Rewrite every line of the material below as a JSON list of strings, one string per line, leaving out blank lines.
|---|
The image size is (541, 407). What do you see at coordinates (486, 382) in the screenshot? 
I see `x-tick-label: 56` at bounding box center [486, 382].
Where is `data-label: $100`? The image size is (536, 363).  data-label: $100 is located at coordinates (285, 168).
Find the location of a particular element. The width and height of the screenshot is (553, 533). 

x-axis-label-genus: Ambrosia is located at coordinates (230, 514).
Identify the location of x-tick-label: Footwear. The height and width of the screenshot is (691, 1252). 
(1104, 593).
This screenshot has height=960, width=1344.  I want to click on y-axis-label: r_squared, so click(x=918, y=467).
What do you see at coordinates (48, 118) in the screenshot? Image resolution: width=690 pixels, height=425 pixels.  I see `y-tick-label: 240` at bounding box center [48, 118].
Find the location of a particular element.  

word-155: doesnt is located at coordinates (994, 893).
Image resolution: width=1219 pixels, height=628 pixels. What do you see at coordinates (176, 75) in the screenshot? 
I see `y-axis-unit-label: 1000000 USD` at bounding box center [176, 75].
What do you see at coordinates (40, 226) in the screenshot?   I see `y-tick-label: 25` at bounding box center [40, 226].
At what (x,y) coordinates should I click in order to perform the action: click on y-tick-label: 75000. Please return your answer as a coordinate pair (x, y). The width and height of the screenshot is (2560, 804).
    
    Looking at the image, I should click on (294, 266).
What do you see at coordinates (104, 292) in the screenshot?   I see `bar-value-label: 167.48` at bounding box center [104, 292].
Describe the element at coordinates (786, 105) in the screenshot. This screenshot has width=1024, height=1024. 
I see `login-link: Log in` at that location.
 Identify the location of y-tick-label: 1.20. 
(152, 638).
|---|
§ **Response to the exercise**:
[
  "The image size is (541, 407). What do you see at coordinates (486, 382) in the screenshot? ",
  "I see `x-tick-label: 56` at bounding box center [486, 382].",
  "Where is `data-label: $100`? The image size is (536, 363).  data-label: $100 is located at coordinates (285, 168).",
  "Find the location of a particular element. The width and height of the screenshot is (553, 533). ",
  "x-axis-label-genus: Ambrosia is located at coordinates (230, 514).",
  "Identify the location of x-tick-label: Footwear. The height and width of the screenshot is (691, 1252). ",
  "(1104, 593).",
  "This screenshot has height=960, width=1344.  I want to click on y-axis-label: r_squared, so click(x=918, y=467).",
  "What do you see at coordinates (48, 118) in the screenshot? Image resolution: width=690 pixels, height=425 pixels.  I see `y-tick-label: 240` at bounding box center [48, 118].",
  "Find the location of a particular element.  ",
  "word-155: doesnt is located at coordinates (994, 893).",
  "Image resolution: width=1219 pixels, height=628 pixels. What do you see at coordinates (176, 75) in the screenshot? ",
  "I see `y-axis-unit-label: 1000000 USD` at bounding box center [176, 75].",
  "What do you see at coordinates (40, 226) in the screenshot?   I see `y-tick-label: 25` at bounding box center [40, 226].",
  "At what (x,y) coordinates should I click in order to perform the action: click on y-tick-label: 75000. Please return your answer as a coordinate pair (x, y). The width and height of the screenshot is (2560, 804).",
  "    Looking at the image, I should click on (294, 266).",
  "What do you see at coordinates (104, 292) in the screenshot?   I see `bar-value-label: 167.48` at bounding box center [104, 292].",
  "Describe the element at coordinates (786, 105) in the screenshot. This screenshot has width=1024, height=1024. ",
  "I see `login-link: Log in` at that location.",
  " Identify the location of y-tick-label: 1.20. ",
  "(152, 638)."
]